Des temps et des vents est le quatrième long-métrage d’un jeune auteur turc encore inconnu en France, couronné en son pays par le Grand Prix du jury au Festival du film d’Istanbul. Reha Erdem est né à Istanbul en 1960 et formé au cinéma à Paris ; il se rattache à une même génération de cinéastes dont les œuvres poussent le cinéma turc vers une maturité d’écriture et de forme réjouissante, tels Nuri Bilge Ceylan (le plus connu) et Fatih Akin (qui travaille entre Turquie et Allemagne), déjà repérés au festival de Cannes. Comme eux, ce nouveau venu questionne l’âme de son pays qui balance entre une tradition religieuse tenace et un besoin vital de liberté.

Erdem choisit de parler d’un petit village de montagne où vivent trois enfants d’une douzaine d’années ; il regarde à travers leurs yeux le monde des adultes qui les entourent et dans lequel ils tentent de trouver leur place. La grande réussite du film tient dans le fait qu’il parvient à développer son propre rythme – sa propre respiration – et le langage cinématographique qui va avec, créant une atmosphère bien particulière.
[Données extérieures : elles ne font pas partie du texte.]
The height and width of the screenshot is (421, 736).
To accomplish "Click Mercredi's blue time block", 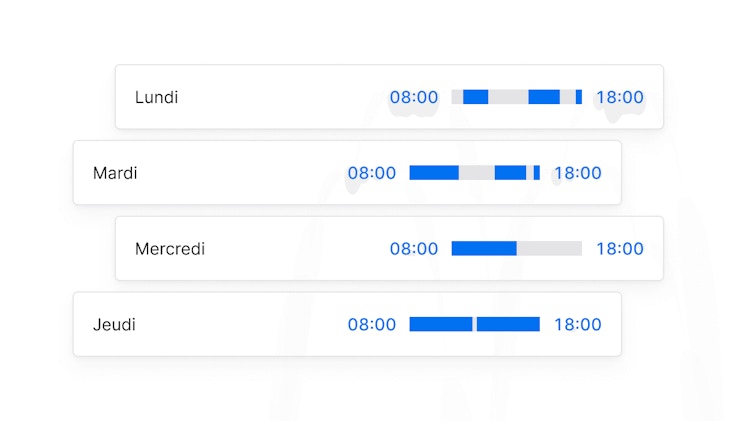I will 484,248.
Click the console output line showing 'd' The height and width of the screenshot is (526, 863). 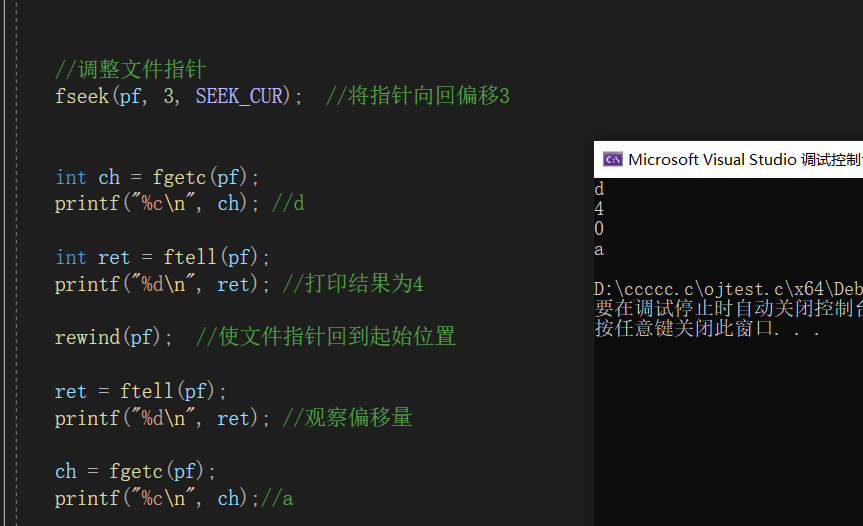(x=599, y=189)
Dans ce village, la vie a un rythme cyclique calqué sur les saisons, les naissances et les morts, et sur la course immuable de la terre, du soleil et de la lune. Mais elle est avant tout rythmée par les appels à la prière, rituel lancé du haut du minaret. Celui-ci se dresse au milieu du village, couteau d’argent qui coupe le jour en cinq temps et les âmes en autant d’états. Le titre original du film est d’ailleurs une locution de temps qui signifie « cinq fois », soit le nombre des parties qui constituent le film, moments de la journée qui commencent tous par un appel à la prière.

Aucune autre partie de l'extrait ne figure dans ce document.